Identification and characterization of a human monoclonal antagonistic antibody AL‐57 that preferentially binds the high‐affinity form of lymphocyte function‐associated antigen‐1

LFA‐1 (α L β 2 ) mediates cell‐cell and cell‐extracellular matrix adhesions essential for immune and inflammatory responses. One critical mechanism regulating LFA‐1 activity is the conformational change of the ligand‐binding α L I domain from low‐affinity (LA), closed form, to the high‐affinity (HA), open form. Most known integrin antagonists bind both forms. Antagonists specific for the HA α L I domain have not been described. Here, we report the identification and characterization of a human antibody AL‐57, which binds to the α L I domain in a HA but not LA conformation. AL‐57 was discovered by selection from a human Fab‐displaying library using a locked‐open HA I domain as target. AL‐57 Fab‐phage bound HA I domain‐expressing K562 cells (HA cells) in a Mg 2+ ‐dependent manner. AL‐57 IgG also bound HA cells and PBMCs, activated by Mg 2+ /EGTA, PMA, or DTT. The binding profile of AL‐57 IgG on PBMCs was the same as that of ICAM‐1, the main ligand of LFA‐1. In contrast, an anti‐α L murine mAb MHM24 did not distinguish between the HA and LA forms.
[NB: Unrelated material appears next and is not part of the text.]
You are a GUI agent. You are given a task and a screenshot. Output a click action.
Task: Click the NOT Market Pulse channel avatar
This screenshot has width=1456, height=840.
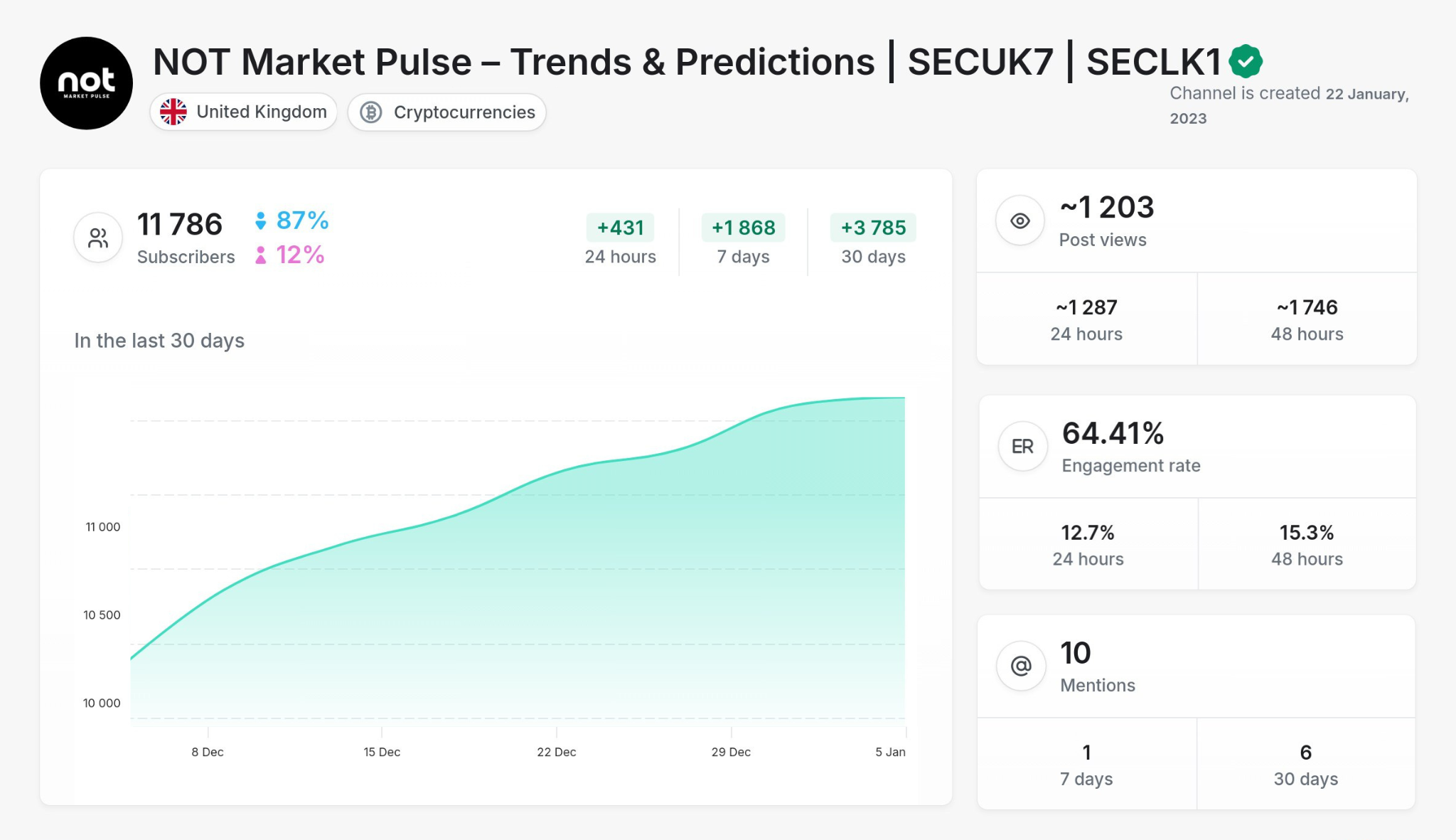point(85,82)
Moreover, AL‐57 IgG blocked ICAM‐1 binding to HA cells with a potency greater than MHM24. It also inhibited ICAM‐1 binding to PBMCs, blocked adhesion of HA cells to keratinocytes, and inhibited PHA‐induced lymphocyte proliferation with potencies comparable with MHM24. These results indicate that specifically targeting the HA I domain is sufficient to inhibit LFA‐1‐mediated, adhesive functions. AL‐57 represents a therapeutic candidate for treatment of inflammatory and autoimmune diseases.